● **Istruzione scritta A**:
Copia dal brano sulla pianificazione fiscale aggressiva tutto il testo che va da "E’ tuttavia rinvenibile" fino a "basso livello impositivo.", estremi compresi.

● **Brano fornito**:
::::::::::
Le operazioni di pianificazione fiscale aggressiva sono notevolmente varie e differenziate. Le strategie via transfer pricing distolgono, infatti, masse di profitti attraverso l’impoverimento (formale) delle funzioni delle entità locali, in un contesto in cui ancora fatica a maturare il principio per cui - ove il profitto è prodotto unitariamente - è necessario trovare criteri di ripartizione degli (extra)profitti a vantaggio di tutte le entità del gruppo o non solo di alcune di esse[27]. Diversamente, le strategie via interest and royalty pervengono al medesimo risultato – e cioè all’erosione della base imponibile della società target - attraverso il trasferimento di singoli elementi reddituali particolarmente ‘mobili’.
E’ tuttavia rinvenibile un elemento comune a tutte queste strategie. Ed è la creazione di una ‘asimmetria’ transfrontaliera, consistente nel creare le condizioni per il ‘travaso’ di profitti o singoli elementi reddituali formatisi presso un’entità del gruppo in una giurisdizione ad alta fiscalità a vantaggio di un’altra entità del gruppo in una giurisdizione a più basso livello impositivo.
::::::::::
● **Dati forniti**:
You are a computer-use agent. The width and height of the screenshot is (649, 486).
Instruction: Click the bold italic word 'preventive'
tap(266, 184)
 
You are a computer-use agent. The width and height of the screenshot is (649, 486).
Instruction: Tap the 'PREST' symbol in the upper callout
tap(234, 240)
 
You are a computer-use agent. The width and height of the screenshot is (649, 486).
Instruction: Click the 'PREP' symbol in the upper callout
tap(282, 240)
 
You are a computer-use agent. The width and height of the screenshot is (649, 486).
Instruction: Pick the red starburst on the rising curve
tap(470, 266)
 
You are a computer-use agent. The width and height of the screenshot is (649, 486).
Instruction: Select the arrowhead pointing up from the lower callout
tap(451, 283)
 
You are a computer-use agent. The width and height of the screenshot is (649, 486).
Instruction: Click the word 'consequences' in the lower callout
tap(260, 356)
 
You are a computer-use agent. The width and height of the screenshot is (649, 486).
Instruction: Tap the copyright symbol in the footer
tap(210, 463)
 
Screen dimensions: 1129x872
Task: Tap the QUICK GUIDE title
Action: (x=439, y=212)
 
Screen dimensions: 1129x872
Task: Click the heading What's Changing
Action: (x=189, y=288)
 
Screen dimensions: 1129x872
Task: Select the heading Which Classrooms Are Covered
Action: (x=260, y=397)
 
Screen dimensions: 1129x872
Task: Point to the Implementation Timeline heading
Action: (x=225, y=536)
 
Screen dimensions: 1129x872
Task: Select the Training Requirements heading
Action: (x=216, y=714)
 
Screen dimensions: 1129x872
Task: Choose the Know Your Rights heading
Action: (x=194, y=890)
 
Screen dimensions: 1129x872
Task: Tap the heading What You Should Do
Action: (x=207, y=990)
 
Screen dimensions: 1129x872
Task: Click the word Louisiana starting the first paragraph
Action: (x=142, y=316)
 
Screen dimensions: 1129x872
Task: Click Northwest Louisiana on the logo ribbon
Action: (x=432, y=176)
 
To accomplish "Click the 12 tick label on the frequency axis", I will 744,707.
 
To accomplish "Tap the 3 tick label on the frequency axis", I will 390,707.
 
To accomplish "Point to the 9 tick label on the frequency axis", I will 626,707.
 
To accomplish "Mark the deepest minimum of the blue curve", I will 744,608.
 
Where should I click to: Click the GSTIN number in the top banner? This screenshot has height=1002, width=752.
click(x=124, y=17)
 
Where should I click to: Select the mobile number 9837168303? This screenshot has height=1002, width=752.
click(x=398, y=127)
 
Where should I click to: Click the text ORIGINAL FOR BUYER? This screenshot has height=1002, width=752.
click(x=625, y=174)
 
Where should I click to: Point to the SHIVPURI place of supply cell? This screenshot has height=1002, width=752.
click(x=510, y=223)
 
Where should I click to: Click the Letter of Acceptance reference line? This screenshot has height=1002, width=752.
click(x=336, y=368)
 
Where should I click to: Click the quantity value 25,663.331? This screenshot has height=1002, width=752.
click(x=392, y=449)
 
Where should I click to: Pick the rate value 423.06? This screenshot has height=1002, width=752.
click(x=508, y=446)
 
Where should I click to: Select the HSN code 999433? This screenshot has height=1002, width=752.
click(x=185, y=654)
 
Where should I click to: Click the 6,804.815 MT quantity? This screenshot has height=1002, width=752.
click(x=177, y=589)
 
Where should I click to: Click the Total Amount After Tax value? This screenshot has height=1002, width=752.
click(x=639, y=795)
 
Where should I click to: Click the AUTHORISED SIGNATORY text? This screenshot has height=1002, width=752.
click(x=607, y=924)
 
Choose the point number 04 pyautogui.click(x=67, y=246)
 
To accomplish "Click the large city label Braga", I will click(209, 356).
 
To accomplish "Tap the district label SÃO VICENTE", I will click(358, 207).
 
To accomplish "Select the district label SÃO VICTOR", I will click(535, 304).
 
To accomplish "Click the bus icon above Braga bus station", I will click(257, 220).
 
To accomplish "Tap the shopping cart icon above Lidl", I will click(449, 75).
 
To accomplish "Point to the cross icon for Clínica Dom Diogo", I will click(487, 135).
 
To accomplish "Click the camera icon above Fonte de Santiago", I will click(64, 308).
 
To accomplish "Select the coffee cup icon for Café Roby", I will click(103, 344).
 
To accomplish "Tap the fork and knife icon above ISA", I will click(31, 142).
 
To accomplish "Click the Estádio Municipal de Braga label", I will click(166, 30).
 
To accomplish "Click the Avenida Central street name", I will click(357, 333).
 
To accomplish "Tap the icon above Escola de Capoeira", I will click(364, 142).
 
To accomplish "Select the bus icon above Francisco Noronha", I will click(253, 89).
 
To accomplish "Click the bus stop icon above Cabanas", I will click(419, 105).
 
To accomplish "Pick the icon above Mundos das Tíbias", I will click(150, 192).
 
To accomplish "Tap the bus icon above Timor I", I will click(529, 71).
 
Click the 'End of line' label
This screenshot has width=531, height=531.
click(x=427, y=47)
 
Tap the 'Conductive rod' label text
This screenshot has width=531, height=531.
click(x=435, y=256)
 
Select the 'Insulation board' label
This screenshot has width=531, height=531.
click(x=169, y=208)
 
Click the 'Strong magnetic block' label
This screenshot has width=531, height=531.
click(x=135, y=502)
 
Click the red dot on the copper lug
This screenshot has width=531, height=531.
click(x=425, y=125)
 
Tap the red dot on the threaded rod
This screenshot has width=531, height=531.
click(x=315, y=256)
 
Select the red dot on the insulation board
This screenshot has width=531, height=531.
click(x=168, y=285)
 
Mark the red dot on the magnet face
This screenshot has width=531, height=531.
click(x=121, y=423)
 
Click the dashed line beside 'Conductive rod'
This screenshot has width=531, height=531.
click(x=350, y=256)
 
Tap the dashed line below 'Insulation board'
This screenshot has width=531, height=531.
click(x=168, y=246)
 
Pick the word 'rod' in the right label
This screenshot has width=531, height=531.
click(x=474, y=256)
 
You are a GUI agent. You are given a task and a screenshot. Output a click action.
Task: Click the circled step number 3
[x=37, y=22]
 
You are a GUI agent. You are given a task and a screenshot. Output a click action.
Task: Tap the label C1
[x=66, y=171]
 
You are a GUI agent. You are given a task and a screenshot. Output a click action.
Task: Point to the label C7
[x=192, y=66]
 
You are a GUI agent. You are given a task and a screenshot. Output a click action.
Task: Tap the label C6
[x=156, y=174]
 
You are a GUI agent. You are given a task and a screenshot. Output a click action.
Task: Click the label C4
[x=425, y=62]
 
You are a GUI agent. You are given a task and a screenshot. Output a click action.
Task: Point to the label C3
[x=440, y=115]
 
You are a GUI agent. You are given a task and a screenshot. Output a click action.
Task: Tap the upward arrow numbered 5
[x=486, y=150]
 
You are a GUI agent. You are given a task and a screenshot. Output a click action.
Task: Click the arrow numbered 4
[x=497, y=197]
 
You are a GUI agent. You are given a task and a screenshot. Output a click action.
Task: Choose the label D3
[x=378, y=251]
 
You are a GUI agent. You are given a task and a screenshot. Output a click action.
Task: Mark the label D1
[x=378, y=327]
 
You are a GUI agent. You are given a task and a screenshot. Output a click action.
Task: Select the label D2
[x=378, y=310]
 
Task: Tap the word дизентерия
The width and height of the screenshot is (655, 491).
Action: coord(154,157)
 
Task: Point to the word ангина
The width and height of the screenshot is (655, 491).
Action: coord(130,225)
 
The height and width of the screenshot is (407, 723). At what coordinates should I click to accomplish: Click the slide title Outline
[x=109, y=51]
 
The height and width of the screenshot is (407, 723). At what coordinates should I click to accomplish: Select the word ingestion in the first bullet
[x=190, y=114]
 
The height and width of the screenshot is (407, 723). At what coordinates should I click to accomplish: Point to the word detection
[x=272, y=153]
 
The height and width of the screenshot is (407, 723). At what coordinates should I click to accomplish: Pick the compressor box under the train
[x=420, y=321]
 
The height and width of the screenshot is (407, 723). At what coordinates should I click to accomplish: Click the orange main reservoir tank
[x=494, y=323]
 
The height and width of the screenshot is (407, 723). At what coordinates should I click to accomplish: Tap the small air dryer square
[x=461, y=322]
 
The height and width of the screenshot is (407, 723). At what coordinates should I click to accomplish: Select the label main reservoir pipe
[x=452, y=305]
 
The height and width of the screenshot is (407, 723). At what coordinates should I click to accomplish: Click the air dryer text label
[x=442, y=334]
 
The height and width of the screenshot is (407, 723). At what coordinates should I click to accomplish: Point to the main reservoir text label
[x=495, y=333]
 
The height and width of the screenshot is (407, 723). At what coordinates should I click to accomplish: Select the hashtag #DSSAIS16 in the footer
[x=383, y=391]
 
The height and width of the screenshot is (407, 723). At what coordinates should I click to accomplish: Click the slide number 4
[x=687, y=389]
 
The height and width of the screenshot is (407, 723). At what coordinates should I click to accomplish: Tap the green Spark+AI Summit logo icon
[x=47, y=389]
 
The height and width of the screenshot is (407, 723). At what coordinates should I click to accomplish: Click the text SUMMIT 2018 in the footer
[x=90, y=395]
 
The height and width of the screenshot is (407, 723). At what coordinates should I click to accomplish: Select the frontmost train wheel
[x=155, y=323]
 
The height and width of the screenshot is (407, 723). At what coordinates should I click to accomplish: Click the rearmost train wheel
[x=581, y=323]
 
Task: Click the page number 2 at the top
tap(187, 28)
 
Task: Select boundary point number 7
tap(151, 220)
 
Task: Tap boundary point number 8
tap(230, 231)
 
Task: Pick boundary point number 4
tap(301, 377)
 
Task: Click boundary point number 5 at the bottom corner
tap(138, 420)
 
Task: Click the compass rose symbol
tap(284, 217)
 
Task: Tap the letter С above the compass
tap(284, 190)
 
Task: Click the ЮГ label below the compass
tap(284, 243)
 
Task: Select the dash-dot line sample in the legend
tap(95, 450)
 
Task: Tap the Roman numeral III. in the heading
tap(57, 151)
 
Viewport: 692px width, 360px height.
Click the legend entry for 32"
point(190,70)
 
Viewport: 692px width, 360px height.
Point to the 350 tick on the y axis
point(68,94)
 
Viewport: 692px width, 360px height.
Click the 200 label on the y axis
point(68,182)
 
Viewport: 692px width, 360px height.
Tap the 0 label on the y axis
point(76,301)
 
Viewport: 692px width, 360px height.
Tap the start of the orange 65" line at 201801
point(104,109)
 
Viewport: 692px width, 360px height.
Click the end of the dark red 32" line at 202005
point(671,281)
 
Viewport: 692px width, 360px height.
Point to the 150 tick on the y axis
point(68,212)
::::::::::
● **Istruzione scritta B**:
Disponi come CSV a due colonne, intitolate "input" e "output", le voci che vanno dall'inizio delle voci fino alla riga che contiene "tap(266, 184)", inclusa. Ogni voce occupa una riga, con il suo testo nella prima colonna e la sua risposta nella seconda. Ogni campo va tra virgolette e gli a capo vanno sostituiti da spazi.

● **Risposta scritta A**:
E’ tuttavia rinvenibile un elemento comune a tutte queste strategie. Ed è la creazione di una ‘asimmetria’ transfrontaliera, consistente nel creare le condizioni per il ‘travaso’ di profitti o singoli elementi reddituali formatisi presso un’entità del gruppo in una giurisdizione ad alta fiscalità a vantaggio di un’altra entità del gruppo in una giurisdizione a più basso livello impositivo.

● **Risposta scritta B**:
input,output
"You are a computer-use agent. The width and height of the screenshot is (649, 486). Instruction: Click the bold italic word 'preventive'","tap(266, 184)"